◆ **抜粋本文**:

========================================================================

The Figure in the Carpet

短編小説を読んだから、その感想を書いた

泉鏡花 : 化鳥

概要

雨の中、笠と蓑を着て三角形の冠をかぶった猪が橋の上を渡っていくのが見える。少年と母親は、その橋の袂にある榎の下の小さな小屋に住んでいた。間に合わせで作られたような粗造な橋であったが、少年はその橋を「母様の橋」と呼んでいた。母子一家は橋の通行料で生計を立てていたからだ。でも、ときどき「ずるい人」がいて、橋の通行料を支払わずに橋を通り抜けていく。少年の学校の先生もそうだった。「ねえ、母様、先生もずるい人なんかねえ。」
もちろんその先生はずるい。ずるいに決まっている。でも、それを口に出せなかった。なぜなら教師と生徒の間には明白な権力関係があり「そんなことで悪く取って、お前が憎まれでもしちゃなるまいと思って、黙っていました」と母親は少年に告げる。もっとも橋の通行料のことがなくても先生は僕のことを邪見にしている、と少年は母親に訴える。事の次第は以下のようである。
先生は修身の授業で「人間が一番偉い」と言った。
でも少年はそう思わなかった。「だから僕、そういったんだ、いいえ、あの、先生、そうではないの。人も、猫も、犬も、それから熊も、皆おんなじ動物のだって」
馬鹿なことを言うんじゃないの、と先生。だって動物は口をきかない、ものをいわないでしょ。
でも雀なんかは僕のところにやってきてチッチッチッチと何かいって聞かせるじゃないですか。
それはものを言うんなじゃくて、囀るっていうの。
「先生、人だって、大勢で、皆みんなが体操場で、てんでに何かいってるのを遠くン処とこで聞いていると、何をいってるのかちっとも分らないで、ざあざあッて流れてる川の音とおんなしで、僕分りませんもの」
先生は笑いながら、人間には智慧というものがあって動物にはそれがない、だから魚は釣られたり網で採られたりするし、鳥も刺されて、結局人間に食べられてしまう。先生はそう例を出し物分かりの鈍い生徒を教え諭す。

========================================================================

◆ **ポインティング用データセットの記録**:

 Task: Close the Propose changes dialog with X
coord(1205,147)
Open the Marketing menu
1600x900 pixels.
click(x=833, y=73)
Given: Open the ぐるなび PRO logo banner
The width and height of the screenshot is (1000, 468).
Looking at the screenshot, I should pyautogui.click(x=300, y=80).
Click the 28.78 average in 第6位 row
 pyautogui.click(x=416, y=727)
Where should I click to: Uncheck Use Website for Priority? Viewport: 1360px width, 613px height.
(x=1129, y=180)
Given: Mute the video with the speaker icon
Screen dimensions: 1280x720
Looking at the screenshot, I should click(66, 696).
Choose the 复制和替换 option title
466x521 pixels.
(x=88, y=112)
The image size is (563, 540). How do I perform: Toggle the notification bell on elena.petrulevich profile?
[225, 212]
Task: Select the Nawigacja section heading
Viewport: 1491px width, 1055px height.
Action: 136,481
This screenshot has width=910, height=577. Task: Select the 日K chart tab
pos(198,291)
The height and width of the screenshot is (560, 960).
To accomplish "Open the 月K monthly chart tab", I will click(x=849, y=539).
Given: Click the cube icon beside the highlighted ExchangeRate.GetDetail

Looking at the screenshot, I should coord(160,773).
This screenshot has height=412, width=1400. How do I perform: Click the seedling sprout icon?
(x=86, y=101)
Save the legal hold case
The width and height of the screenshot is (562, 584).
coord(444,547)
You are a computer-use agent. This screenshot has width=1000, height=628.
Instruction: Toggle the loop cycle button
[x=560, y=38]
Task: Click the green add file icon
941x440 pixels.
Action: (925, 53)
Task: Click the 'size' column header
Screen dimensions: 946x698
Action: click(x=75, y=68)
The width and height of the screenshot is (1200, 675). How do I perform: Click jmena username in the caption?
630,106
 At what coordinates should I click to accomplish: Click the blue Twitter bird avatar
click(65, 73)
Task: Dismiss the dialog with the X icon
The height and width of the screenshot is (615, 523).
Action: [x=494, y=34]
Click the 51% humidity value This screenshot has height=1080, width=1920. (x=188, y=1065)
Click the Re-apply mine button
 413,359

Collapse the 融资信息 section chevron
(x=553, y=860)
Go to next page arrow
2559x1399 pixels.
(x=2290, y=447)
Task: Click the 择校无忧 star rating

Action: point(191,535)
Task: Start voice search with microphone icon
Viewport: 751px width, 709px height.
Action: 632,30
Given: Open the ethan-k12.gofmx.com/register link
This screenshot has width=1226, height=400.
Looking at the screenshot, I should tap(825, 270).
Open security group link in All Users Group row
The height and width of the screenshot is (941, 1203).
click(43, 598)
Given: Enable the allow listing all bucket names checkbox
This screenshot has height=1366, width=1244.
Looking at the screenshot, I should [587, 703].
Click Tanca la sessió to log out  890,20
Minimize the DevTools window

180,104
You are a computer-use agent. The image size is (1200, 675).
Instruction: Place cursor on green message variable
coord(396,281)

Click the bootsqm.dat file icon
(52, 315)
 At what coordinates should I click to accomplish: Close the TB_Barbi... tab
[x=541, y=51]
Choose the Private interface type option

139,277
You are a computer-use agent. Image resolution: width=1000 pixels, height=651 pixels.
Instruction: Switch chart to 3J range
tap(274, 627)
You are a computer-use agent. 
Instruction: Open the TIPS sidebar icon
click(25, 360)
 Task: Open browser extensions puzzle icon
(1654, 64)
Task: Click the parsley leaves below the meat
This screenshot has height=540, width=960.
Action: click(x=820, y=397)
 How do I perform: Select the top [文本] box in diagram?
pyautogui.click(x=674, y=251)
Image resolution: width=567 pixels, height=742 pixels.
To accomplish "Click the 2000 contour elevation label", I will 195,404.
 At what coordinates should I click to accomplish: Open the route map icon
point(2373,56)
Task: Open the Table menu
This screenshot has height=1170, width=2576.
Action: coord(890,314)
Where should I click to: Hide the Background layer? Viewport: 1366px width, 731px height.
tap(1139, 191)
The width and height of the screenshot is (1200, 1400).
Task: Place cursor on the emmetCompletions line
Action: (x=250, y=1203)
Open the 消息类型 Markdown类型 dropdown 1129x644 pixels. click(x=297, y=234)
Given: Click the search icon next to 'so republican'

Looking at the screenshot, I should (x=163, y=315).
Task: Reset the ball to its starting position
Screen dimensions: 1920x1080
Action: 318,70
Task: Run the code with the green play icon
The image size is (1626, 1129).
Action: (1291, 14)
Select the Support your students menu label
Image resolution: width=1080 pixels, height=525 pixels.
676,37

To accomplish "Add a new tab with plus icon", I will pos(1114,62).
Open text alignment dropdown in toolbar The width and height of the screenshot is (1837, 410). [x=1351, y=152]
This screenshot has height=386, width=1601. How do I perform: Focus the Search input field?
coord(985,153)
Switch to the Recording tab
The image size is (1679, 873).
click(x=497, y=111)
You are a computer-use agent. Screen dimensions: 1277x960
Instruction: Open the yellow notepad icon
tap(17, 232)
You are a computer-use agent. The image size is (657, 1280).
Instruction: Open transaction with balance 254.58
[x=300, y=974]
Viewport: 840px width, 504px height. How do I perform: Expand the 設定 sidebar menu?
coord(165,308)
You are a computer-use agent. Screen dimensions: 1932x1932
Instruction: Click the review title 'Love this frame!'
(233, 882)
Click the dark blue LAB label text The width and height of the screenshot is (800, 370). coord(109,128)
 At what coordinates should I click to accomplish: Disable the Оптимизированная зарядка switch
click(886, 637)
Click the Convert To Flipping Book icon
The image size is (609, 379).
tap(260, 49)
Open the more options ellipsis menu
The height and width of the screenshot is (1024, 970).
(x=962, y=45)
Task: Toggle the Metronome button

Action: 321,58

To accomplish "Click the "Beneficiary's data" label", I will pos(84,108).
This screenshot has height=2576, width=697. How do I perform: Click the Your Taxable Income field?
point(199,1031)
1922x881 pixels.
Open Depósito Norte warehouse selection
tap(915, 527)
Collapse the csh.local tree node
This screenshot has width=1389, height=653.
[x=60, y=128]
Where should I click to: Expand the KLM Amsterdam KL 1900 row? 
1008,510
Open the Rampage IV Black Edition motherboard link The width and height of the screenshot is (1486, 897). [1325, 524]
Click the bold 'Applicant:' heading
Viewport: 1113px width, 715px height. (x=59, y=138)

========================================================================

◆ **取り組む内容**:
1. 「化鳥」の感想文のうち、「The Figure in」から「先生は修身の授業で「人間が一番偉い」と言った。」までを、両端の語句も含めて一字一句そのまま書き写してください。
2. リストの中から文字列「text」を含む行をすべて見つけ、各行をそのまま写してください。大文字と小文字は区別されます。

◆ **解答**:
1.
The Figure in the Carpet

短編小説を読んだから、その感想を書いた

泉鏡花 : 化鳥

概要

雨の中、笠と蓑を着て三角形の冠をかぶった猪が橋の上を渡っていくのが見える。少年と母親は、その橋の袂にある榎の下の小さな小屋に住んでいた。間に合わせで作られたような粗造な橋であったが、少年はその橋を「母様の橋」と呼んでいた。母子一家は橋の通行料で生計を立てていたからだ。でも、ときどき「ずるい人」がいて、橋の通行料を支払わずに橋を通り抜けていく。少年の学校の先生もそうだった。「ねえ、母様、先生もずるい人なんかねえ。」
もちろんその先生はずるい。ずるいに決まっている。でも、それを口に出せなかった。なぜなら教師と生徒の間には明白な権力関係があり「そんなことで悪く取って、お前が憎まれでもしちゃなるまいと思って、黙っていました」と母親は少年に告げる。もっとも橋の通行料のことがなくても先生は僕のことを邪見にしている、と少年は母親に訴える。事の次第は以下のようである。
先生は修身の授業で「人間が一番偉い」と言った。

2.
Open text alignment dropdown in toolbar The width and height of the screenshot is (1837, 410). [x=1351, y=152]
Click the dark blue LAB label text The width and height of the screenshot is (800, 370). coord(109,128)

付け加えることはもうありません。